The array of works is dizzying. Costantino “Cos” Zicarelli mounts a series of wood panels shaped like computer monitors. The imagery references “The Gentle Tasaday,” a Lumad tribe thought to be isolated from the Stone Age, but later revealed as a hoax. Magpayo explains how Zicarelli nods to how narratives mutate over time, much like misinformation today.

In a small work, Zoraya Lua exhibits a photo-print on metal and wood that captures an underpass near her home. The image shows the contrast of the worlds above and below, with vendors and traffic underneath, wealth and concrete above.

The Tinapak River project of Vien Valencia also appears here in an impressive installation, filling another nook with videos and stacked, layered rubbings from river stones collected between 2023 and 2025, showing nature’s shifting forms.

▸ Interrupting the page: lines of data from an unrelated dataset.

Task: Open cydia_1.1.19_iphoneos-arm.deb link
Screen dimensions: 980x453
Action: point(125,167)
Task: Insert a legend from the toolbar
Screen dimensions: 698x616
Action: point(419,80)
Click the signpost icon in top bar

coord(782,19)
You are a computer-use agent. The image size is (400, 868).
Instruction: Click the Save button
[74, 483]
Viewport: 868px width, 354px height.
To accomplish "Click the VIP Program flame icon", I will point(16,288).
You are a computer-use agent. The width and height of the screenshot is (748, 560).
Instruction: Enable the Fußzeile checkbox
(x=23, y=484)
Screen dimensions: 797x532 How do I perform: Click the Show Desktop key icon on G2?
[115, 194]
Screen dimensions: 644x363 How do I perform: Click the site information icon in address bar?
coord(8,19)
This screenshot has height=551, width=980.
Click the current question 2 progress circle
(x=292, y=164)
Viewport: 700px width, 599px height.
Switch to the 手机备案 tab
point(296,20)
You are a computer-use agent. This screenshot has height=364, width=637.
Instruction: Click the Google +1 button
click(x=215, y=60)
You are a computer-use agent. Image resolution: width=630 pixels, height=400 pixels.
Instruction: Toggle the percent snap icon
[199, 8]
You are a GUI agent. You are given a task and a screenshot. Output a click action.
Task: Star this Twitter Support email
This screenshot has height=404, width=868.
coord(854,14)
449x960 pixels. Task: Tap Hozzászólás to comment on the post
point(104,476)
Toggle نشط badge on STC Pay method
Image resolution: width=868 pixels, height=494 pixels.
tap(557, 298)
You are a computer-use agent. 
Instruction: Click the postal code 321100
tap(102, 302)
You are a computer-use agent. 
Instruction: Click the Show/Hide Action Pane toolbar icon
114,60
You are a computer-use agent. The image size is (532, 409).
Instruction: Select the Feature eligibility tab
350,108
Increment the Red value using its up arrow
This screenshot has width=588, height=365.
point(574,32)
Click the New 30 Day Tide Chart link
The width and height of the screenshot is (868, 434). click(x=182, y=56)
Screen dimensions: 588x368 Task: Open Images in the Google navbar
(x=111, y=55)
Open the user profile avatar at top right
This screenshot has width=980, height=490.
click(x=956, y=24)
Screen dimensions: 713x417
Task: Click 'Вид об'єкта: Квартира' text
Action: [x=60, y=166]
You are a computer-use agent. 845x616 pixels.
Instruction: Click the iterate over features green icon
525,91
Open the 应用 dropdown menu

Across, surrounding a sizable column, is Judy Freya Sibayan, whom Magpayo rightly calls “the OG audacious artist.” She presents magazine cutouts and artist books that question labor and survival in art’s economy. During opening night, she conducted performance art with Cao and Poklong Anading.

Coming to the end, Datu Arellano uses strips of unexpected material—vintage Playboy magazines and hentai manga—to explore taste and taboo. The raw material is clearly audacious, and the results were surprisingly in dialogue with a rust-leak installation nearby.

Finally, at the end of RCBC’s unfinished hall, Derek Tumala’s video work shows the shape of a dagger. Fire ants swarm to form the blade, referencing how the non-native species of ants—brought in by Spanish colonizers—reflect the persistent survival of Filipinos. The piece points back toward the show’s entrance, coming full circle.

A brave and clever show

After speaking with Magpayo, we ran into artists Raffy Napay and Neil Pasilan, who were shocked to learn that the curator is only 27 years old. They expected someone older, and rightly so, as the show flows with confidence, cohesion, and a willingness to experiment, altogether suggesting experience well beyond her years. In response, Magpayo humbly credits her “lovely install team” from Underground Gallery and gallery manager Oriente, who wrangled logistics in a space with few outlets and many challenges.

While “Audacity” is a word that seems loud, the show seems to prove that bravery can be communicated more gently, with persistence to push the envelope, be it via visual materials, memory, or community.

And in this raw, concrete floor at the center of a corporate building, “Audacity” claims bravery without provocation, taking shape not as noise, but more as clarity.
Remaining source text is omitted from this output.